LOCAL GOVERNMENTS IGNORED
One of the main differences is that aid workers will have to cooperate far more closely with the people who run cities – from mayors and urban planners, to architects and companies supplying water and electricity.
In disaster-hit urban areas, the best approach is often not to bring in emergency relief supplies. “In cities, we don’t provide aid to people – we need to facilitate access to aid. For example, it doesn’t mean trucking in food, it means helping markets get back and working,” Sitko said.
Dan Lewis, head of UN-Habitat’s urban risk reduction unit, said the humanitarian system is gradually learning from mistakes made in previous disasters that have struck cities.
They include the 2010 Haiti earthquake, when thousands of homeless residents from Port-au-Prince were moved to a camp outside the capital with no access to jobs and few services.
In many crises – from the Indian Ocean tsunami to Typhoon Haiyan which flattened the Philippine city of Tacloban – aid agencies have rushed in without consulting local governments.
The new global alliance aims to rectify this oversight.
Aid experts say cooperating with municipal authorities and businesses is becoming ever-more important in dealing with refugee crises like that in the Middle East where most of the nearly 5 million Syrians who have fled their war-torn country are living in towns and cities in Lebanon, Jordan and Turkey.
Their dispersal among host communities has made it harder for aid agencies to reach families with the support they need to pay rent, buy food, and access healthcare and schools.

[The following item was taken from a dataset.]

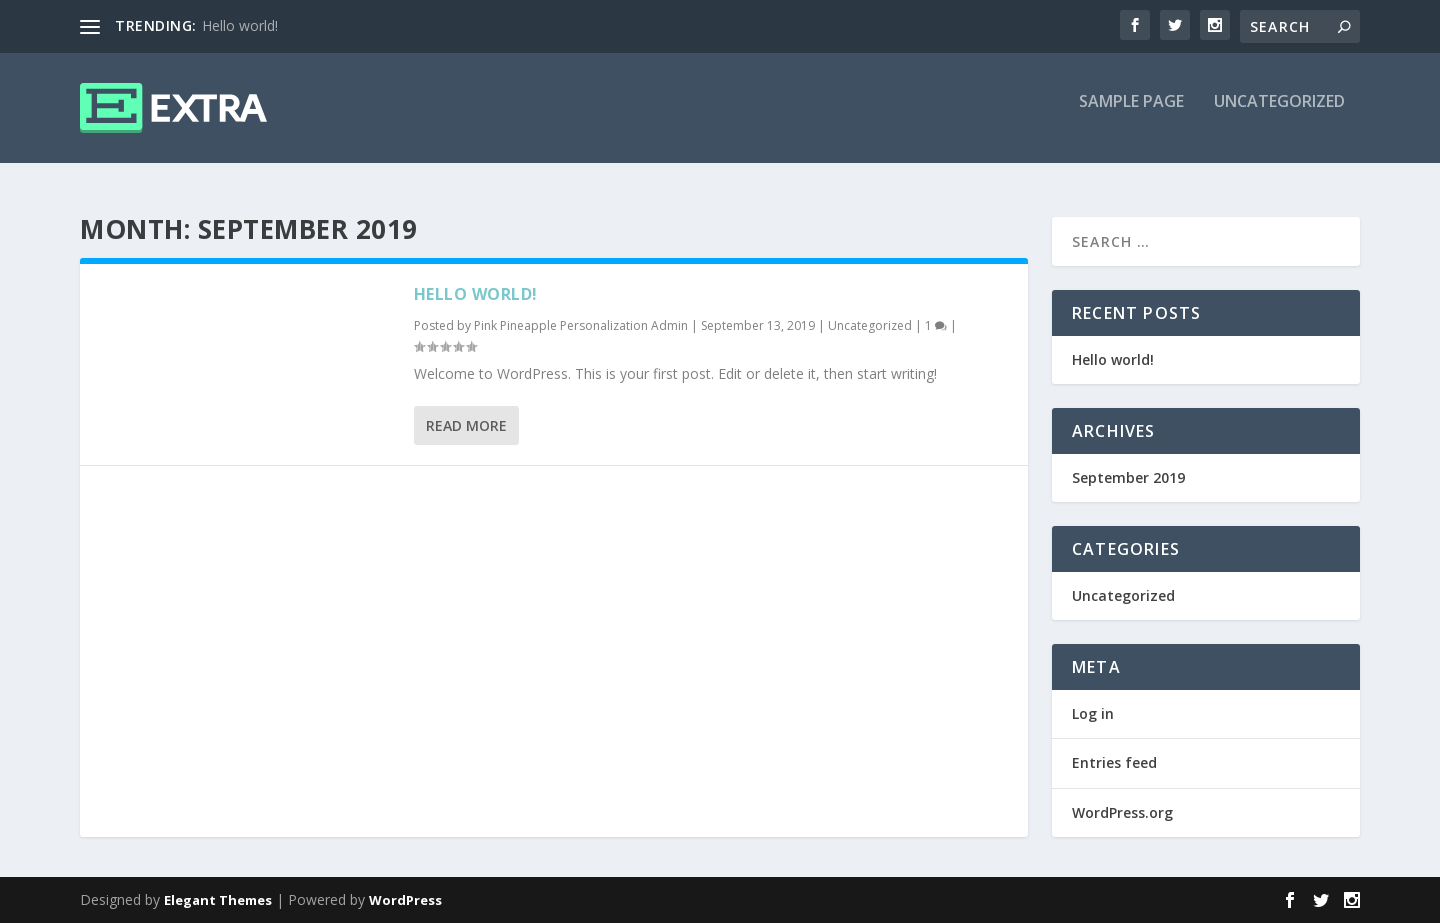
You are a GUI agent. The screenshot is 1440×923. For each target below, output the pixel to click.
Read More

This requires innovation. World Vision, for example, runs a project in Lebanon’s Bekaa Valley that gives Syrian and Lebanese youth experience in managing solid waste and recycling materials. It helps them bond and acquire skills, while improving local public health and municipal infrastructure.
“You need to serve all the different groups,” said Aline Rahbany, World Vision urban programming adviser. “If you only help one, it could lead to harm by causing more social tensions and conflict in a city.”